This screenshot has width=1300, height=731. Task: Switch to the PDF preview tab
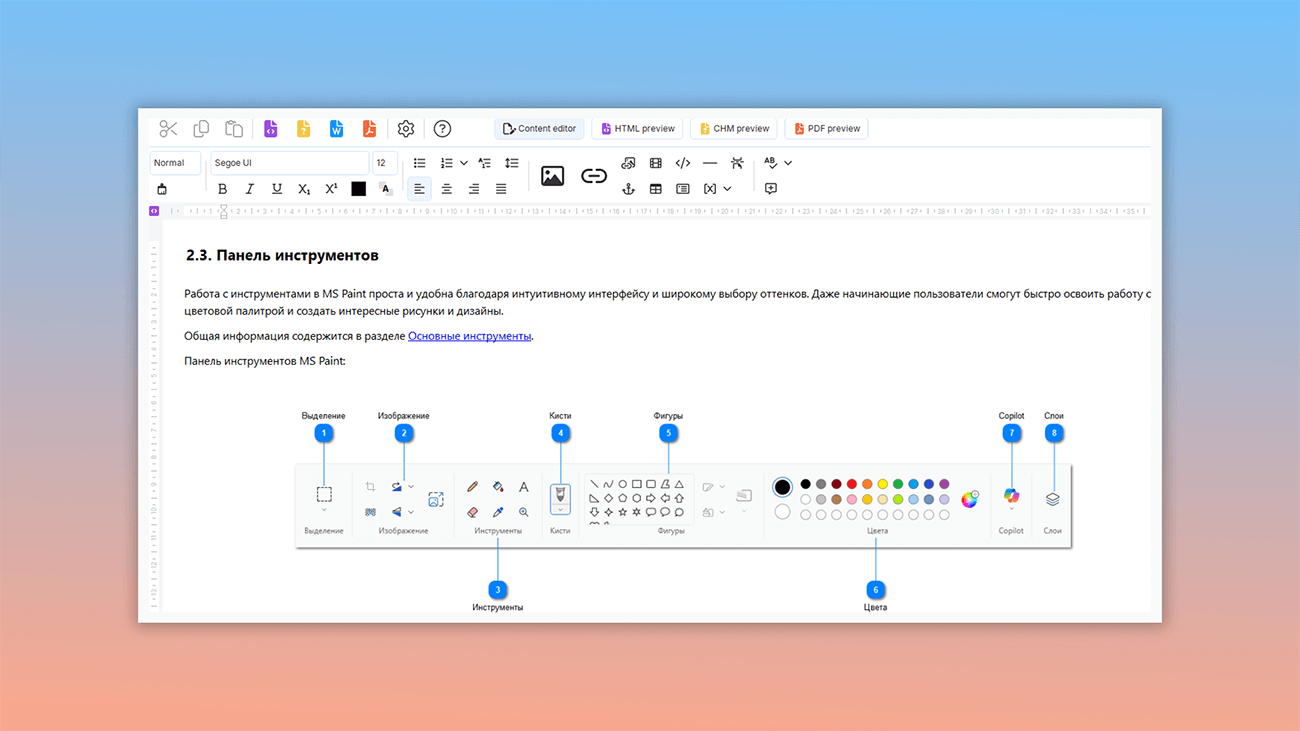(827, 129)
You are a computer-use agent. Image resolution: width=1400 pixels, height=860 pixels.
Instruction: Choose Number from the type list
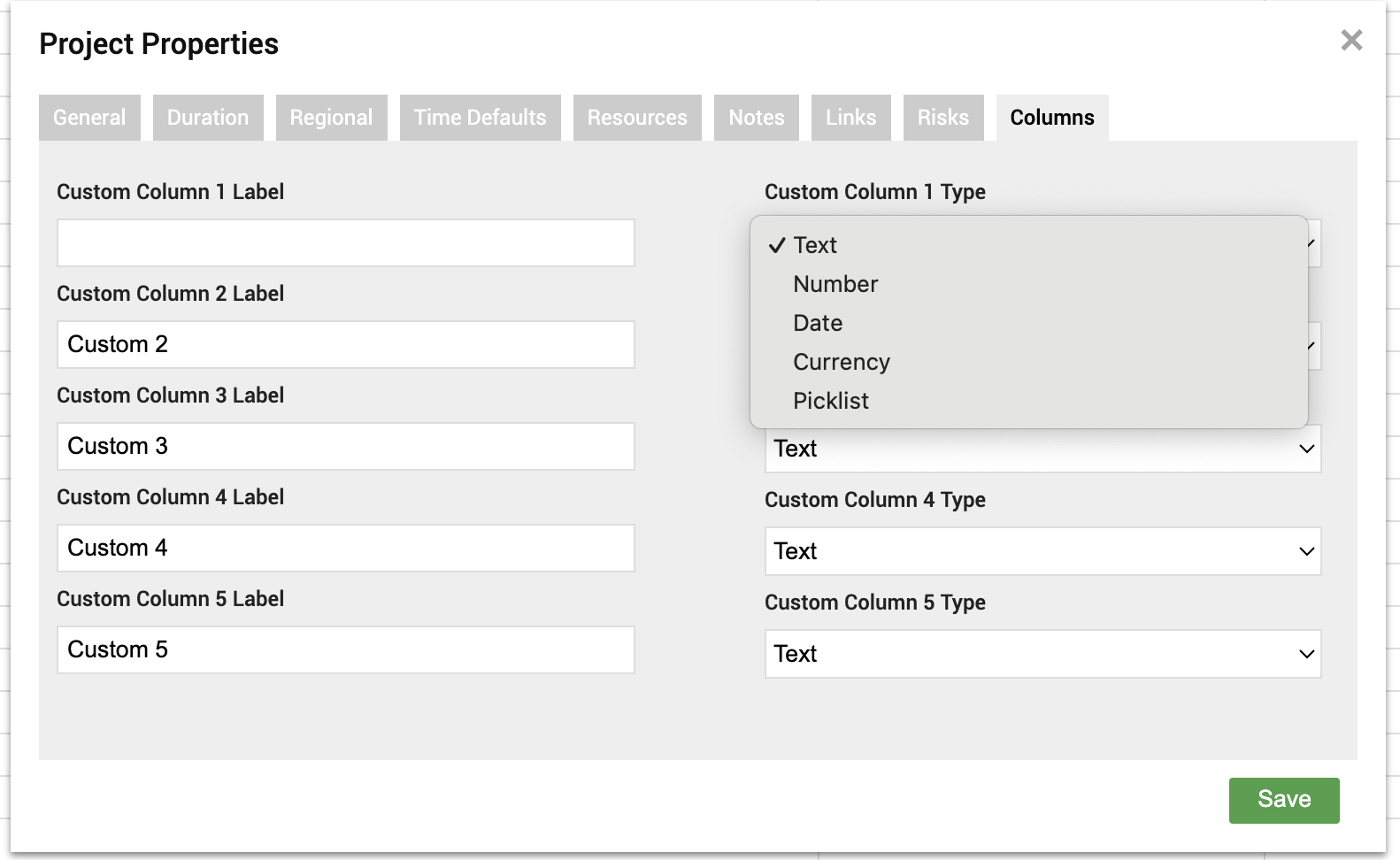point(835,284)
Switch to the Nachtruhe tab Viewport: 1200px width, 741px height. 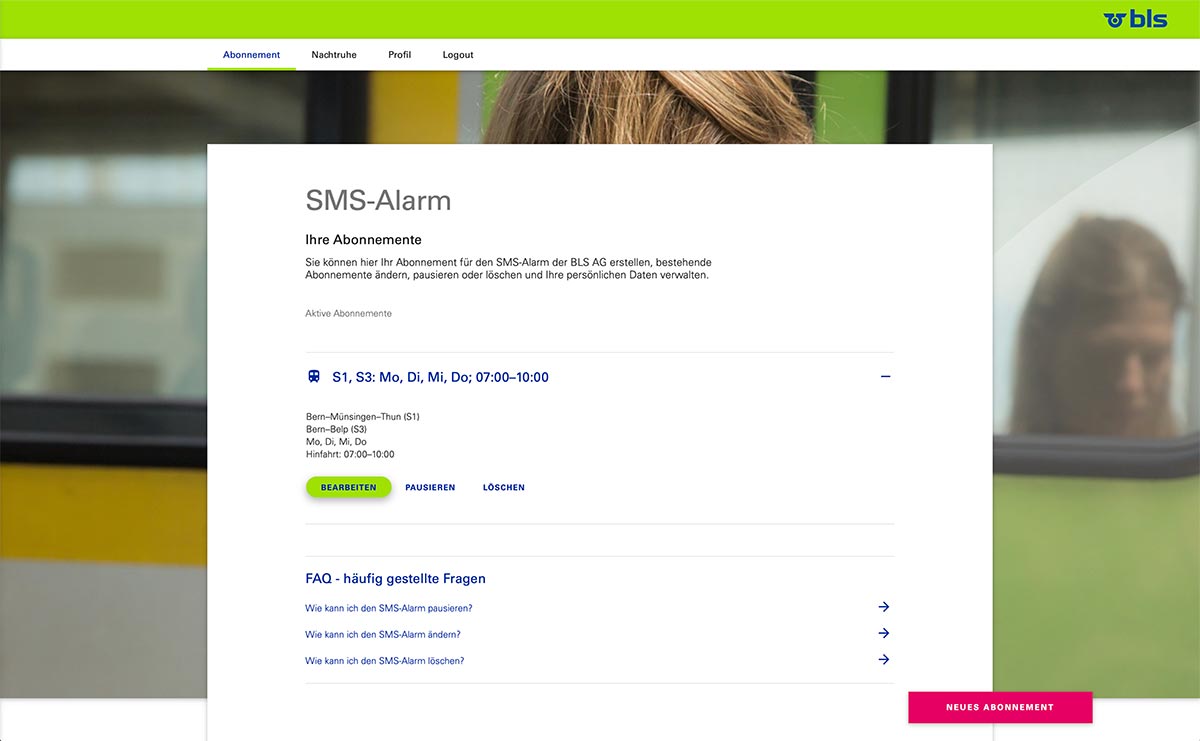(333, 55)
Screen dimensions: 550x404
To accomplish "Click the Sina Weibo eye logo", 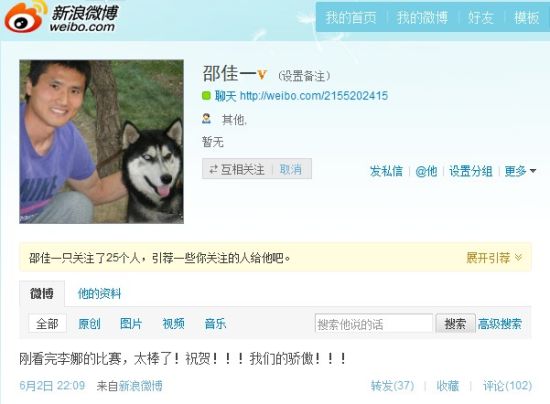I will [x=25, y=18].
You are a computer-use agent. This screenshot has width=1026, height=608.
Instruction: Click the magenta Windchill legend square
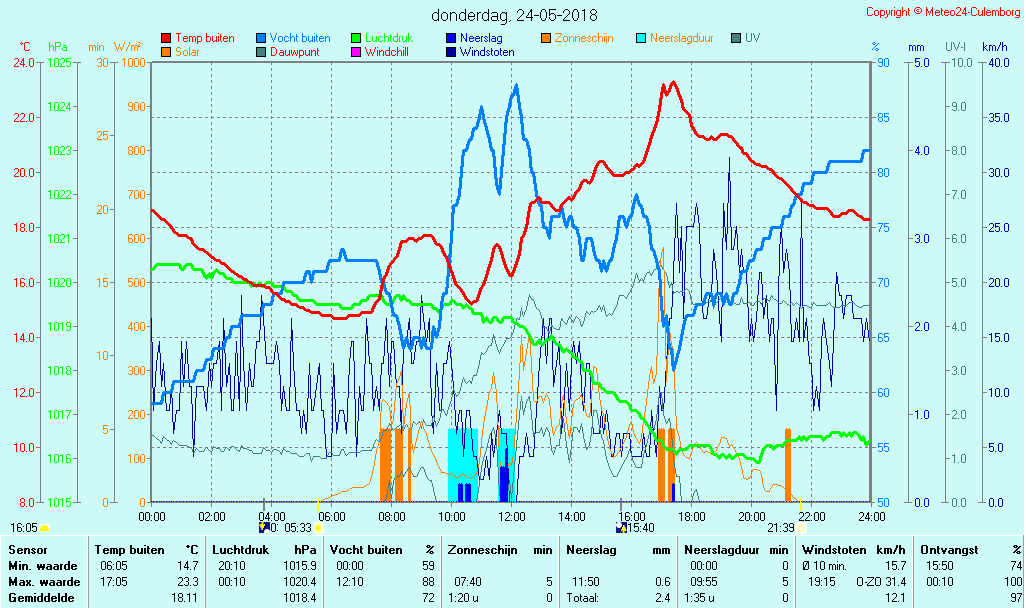point(356,52)
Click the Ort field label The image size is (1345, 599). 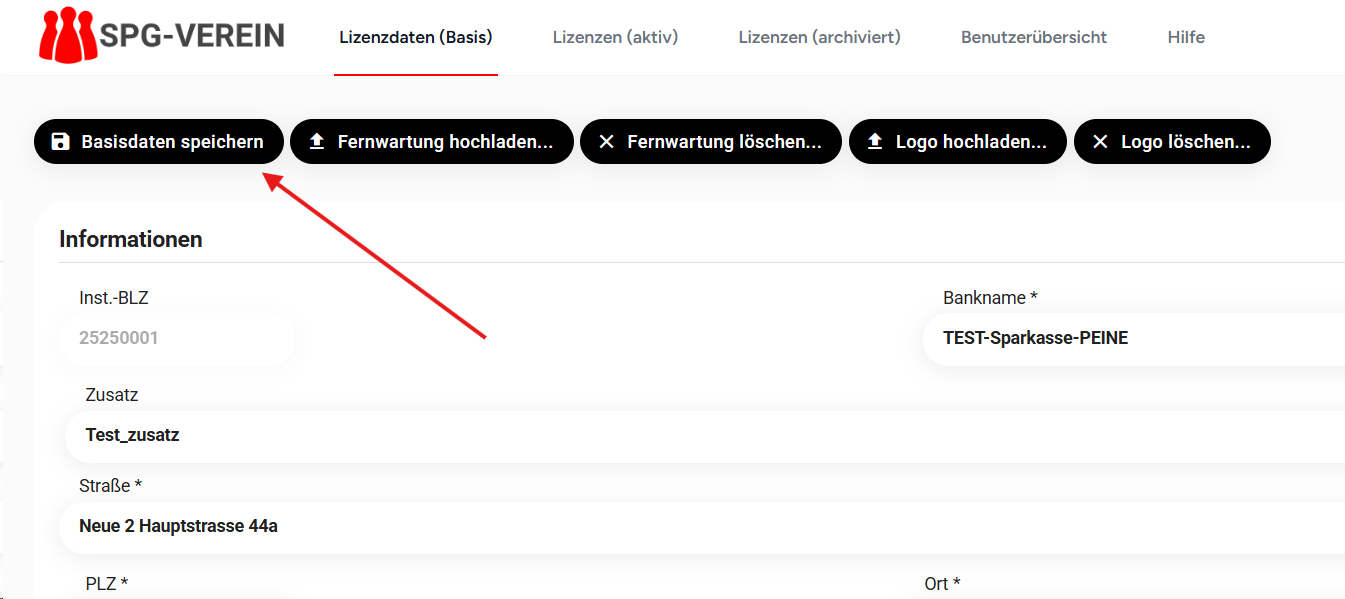click(x=942, y=583)
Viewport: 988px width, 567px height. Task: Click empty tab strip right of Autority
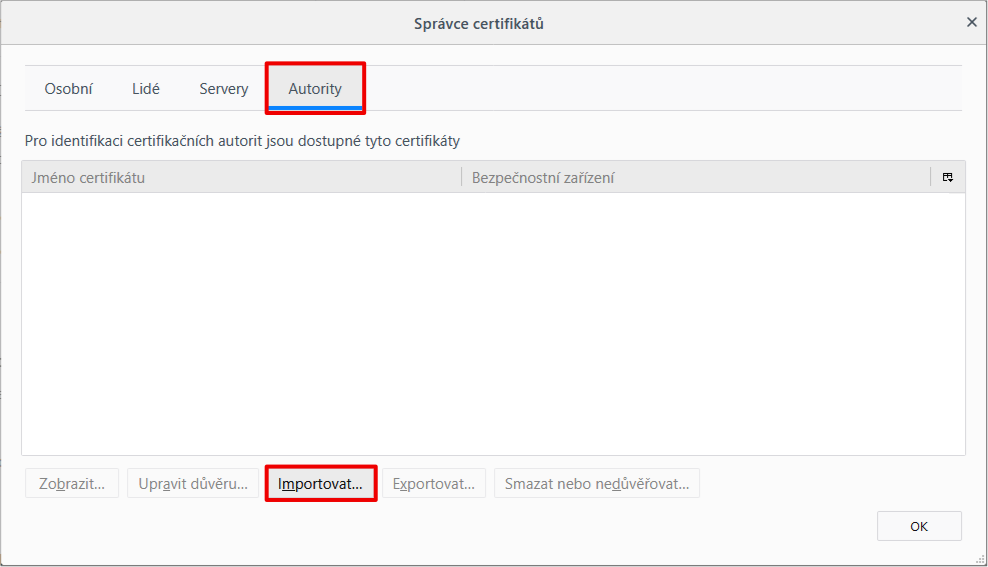[x=660, y=89]
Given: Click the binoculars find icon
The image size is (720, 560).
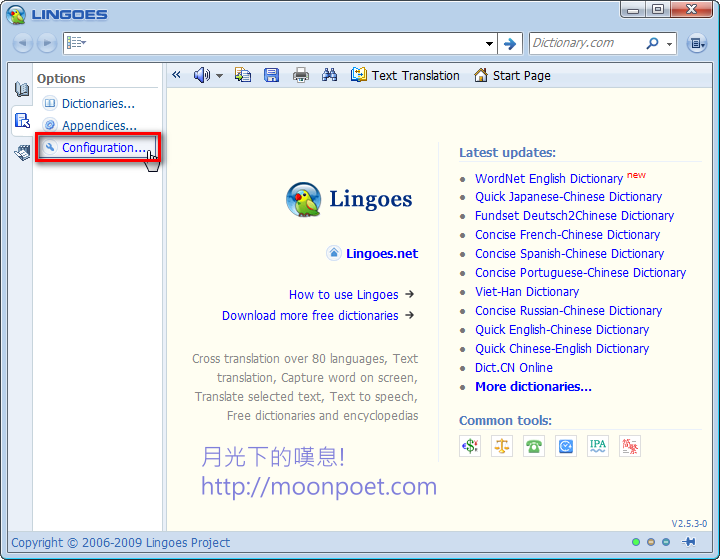Looking at the screenshot, I should [330, 75].
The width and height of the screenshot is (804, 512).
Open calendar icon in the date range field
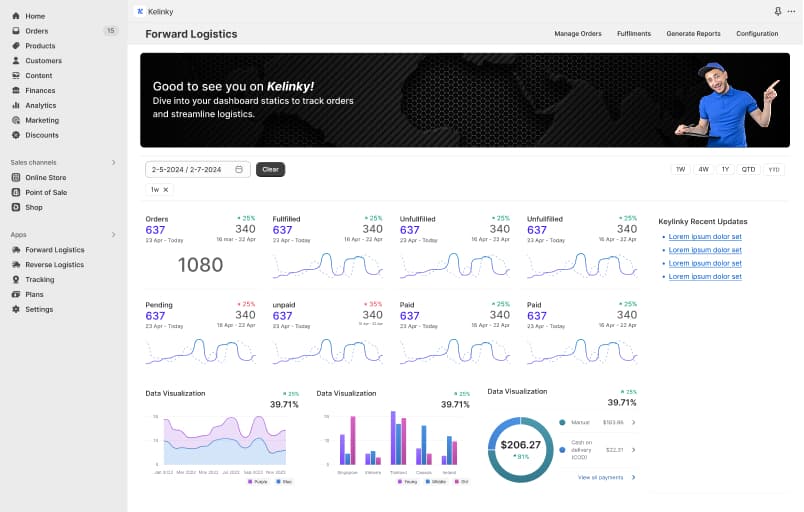239,170
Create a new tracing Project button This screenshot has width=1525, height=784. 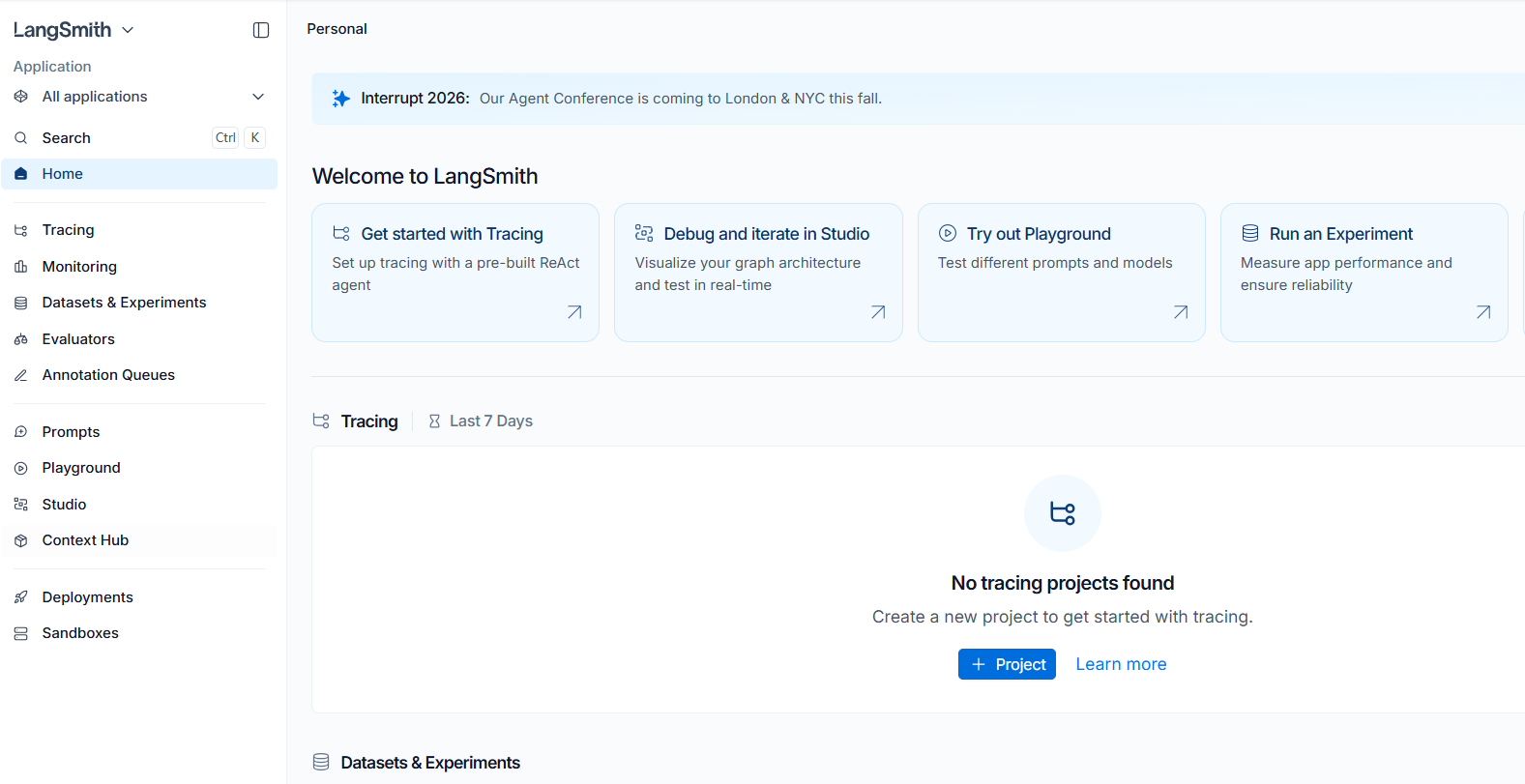click(1007, 664)
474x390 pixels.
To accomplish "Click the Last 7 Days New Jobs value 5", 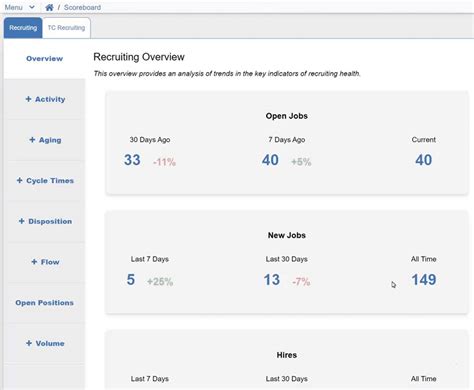I will pyautogui.click(x=131, y=280).
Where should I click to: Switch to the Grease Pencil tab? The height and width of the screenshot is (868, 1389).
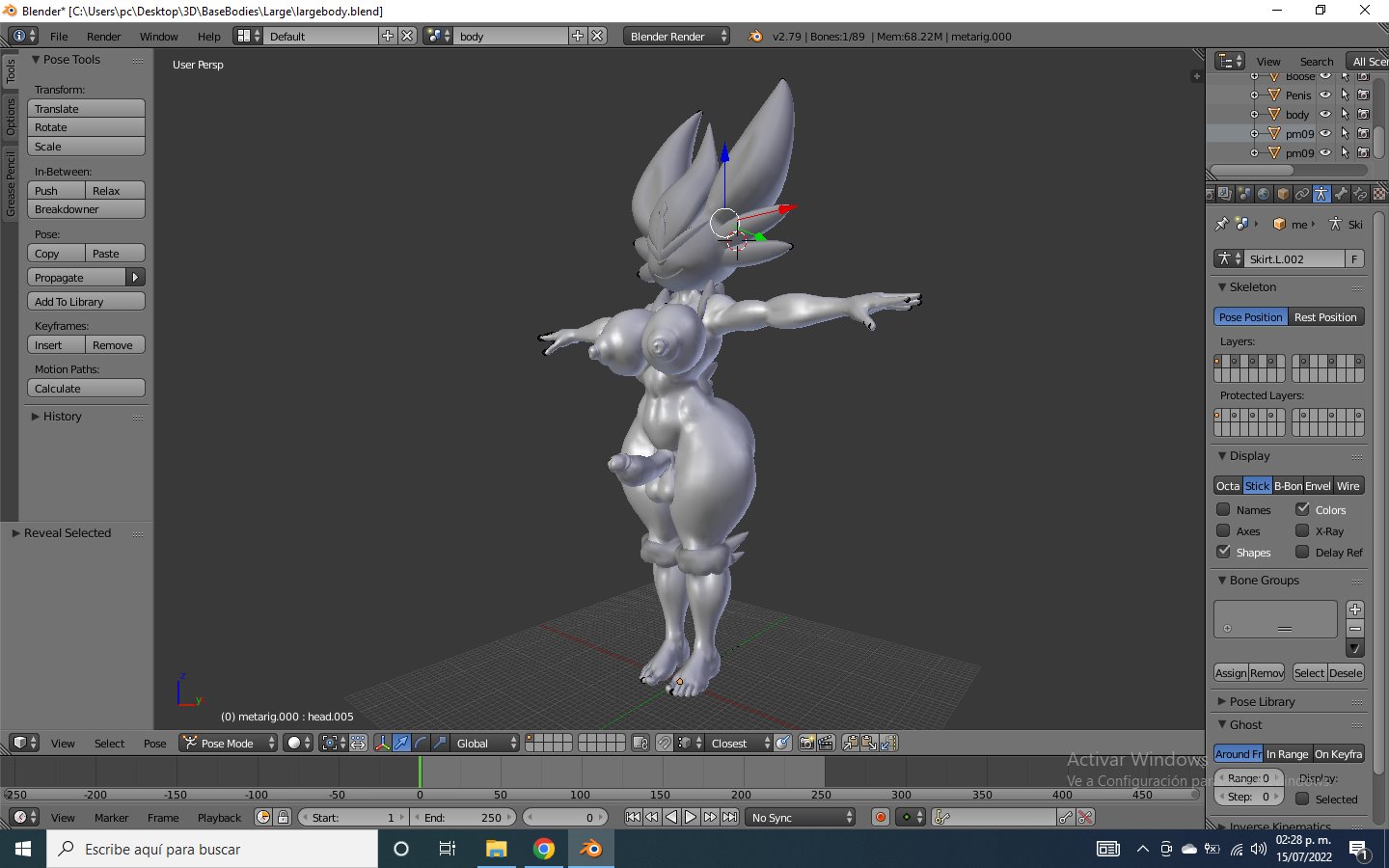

===

• HOW TO COMPLETE THIS TASK: In the listing, return each line containing the string "pixels".

• RESPONSE BOX:
You are a computer-use agent. Image resolution: width=1400 pixels, height=860 pixels.
474x390 pixels.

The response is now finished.